Cassel Goorin was an artist and craftsman who founded the company in 1895. He sold his custom hats from a horse-drawn cart on the streets of Pittsburgh. On each hat you will find a small castle logo, representative of community, strength and beauty. It’s also a clever play on his name. His sons Alfred and Ted took over in 1921 and renamed it Goorin Brothers.
Goorin Brothers now has 36 store locations in the snappiest neighborhoods in 16 states. Stylish spots like the French Quarter in New Orleans, Georgetown in Washington DC, South Congress in Austin, and Rittenhouse Square in Philly. California boasts the most with 11 shops and Brooklyn is so darn hip they need two of them.
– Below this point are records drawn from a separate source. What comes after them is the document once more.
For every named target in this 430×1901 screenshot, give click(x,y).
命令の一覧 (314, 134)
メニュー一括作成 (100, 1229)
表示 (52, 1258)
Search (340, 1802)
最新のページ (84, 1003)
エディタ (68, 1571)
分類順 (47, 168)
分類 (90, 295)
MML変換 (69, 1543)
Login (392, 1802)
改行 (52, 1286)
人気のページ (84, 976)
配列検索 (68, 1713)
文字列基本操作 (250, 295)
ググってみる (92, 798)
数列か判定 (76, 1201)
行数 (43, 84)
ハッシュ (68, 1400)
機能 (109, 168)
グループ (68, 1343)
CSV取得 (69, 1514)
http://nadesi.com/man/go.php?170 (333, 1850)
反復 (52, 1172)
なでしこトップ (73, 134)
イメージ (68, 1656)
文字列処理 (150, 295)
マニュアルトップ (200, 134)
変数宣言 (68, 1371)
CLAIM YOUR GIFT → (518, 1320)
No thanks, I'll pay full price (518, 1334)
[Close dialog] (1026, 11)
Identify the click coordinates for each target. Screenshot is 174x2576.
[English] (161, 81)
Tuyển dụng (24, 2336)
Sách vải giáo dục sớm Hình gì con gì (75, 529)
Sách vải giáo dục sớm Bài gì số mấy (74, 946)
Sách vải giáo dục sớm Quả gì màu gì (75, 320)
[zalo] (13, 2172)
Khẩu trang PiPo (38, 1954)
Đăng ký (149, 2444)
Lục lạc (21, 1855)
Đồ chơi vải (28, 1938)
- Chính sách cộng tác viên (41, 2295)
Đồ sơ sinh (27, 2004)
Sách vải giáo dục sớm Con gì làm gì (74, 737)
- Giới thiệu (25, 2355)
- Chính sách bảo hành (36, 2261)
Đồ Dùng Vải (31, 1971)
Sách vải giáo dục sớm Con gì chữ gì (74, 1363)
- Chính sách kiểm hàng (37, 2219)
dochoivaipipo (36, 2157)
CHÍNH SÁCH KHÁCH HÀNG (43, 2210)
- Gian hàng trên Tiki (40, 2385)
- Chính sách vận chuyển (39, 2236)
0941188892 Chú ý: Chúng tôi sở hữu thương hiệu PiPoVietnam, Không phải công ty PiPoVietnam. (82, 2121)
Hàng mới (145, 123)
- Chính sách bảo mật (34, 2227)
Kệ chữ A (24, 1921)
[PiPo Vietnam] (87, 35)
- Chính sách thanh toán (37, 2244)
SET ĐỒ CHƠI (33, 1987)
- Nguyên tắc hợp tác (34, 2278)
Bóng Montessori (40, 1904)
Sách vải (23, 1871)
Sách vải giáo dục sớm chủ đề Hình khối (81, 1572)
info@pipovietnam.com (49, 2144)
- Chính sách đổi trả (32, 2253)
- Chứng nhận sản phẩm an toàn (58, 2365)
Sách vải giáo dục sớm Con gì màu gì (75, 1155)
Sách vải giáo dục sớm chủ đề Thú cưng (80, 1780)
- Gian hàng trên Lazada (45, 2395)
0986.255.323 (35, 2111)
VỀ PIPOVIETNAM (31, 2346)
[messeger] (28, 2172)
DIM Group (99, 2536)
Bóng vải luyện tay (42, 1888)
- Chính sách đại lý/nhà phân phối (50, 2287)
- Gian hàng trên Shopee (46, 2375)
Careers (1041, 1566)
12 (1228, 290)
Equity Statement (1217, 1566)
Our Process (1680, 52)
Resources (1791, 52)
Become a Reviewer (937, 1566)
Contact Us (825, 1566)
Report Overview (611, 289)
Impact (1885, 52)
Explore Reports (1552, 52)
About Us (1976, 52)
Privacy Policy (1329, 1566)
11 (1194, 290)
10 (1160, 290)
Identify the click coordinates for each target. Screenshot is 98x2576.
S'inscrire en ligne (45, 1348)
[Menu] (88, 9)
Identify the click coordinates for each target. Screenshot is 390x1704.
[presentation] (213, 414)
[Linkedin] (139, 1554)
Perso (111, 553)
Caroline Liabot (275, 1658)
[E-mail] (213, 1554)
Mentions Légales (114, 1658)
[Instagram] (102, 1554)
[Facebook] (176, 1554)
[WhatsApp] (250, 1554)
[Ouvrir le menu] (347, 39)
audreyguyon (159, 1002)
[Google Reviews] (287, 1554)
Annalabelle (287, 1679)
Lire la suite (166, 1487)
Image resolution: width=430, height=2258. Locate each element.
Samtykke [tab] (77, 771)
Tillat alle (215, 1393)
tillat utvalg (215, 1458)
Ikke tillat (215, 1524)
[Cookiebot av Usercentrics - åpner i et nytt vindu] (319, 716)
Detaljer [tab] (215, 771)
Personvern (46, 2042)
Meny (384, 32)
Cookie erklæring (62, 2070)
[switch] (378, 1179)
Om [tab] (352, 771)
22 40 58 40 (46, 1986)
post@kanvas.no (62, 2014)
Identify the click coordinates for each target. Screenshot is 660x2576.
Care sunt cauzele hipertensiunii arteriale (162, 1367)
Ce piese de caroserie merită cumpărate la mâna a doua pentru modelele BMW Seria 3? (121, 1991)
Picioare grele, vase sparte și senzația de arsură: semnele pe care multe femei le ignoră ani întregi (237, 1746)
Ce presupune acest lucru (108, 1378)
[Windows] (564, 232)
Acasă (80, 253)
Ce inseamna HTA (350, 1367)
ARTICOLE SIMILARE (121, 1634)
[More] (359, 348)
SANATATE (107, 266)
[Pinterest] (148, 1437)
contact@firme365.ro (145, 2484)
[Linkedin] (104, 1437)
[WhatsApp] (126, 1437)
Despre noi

I walked into the Charleston, South Carolina store on King Street this summer and fell in love with the entire brand. The store was smartly appointed with a vintage vibe. I couldn’t decide if I was stepping back in time or right on the cutting edge of new hotness. Staff was attentive and laid back at the same time. Through an open door toward the rear of the store there was a workshop that made me wonder if they were custom building each cap on the premises. They weren’t just selling hats, they were selling an experience. And I was all in.
Like buying a piece of history, Goorin has fedoras, flatcaps, cadets, baseball, beanies, bowlers, and top hats. Classic materials of American felt, heritage wool, premium cloth, classic straw, allow you to choose the perfect combination for you to create your own iconic look. Each are available in multiple sizes and colors for men, women and kids with prices that won’t break the bank.
Even the names of the hats have a certain panache and sophistication. Pictured here are the Good Boy in grey, Wise Guy in brown, Guido Delgado in moss, Weizen in natural, and the Heisenberg in black. Yep, it was named for Walter White’s signature hat. Just don’t ask them for the Pharell Williams, they don’t carry that one.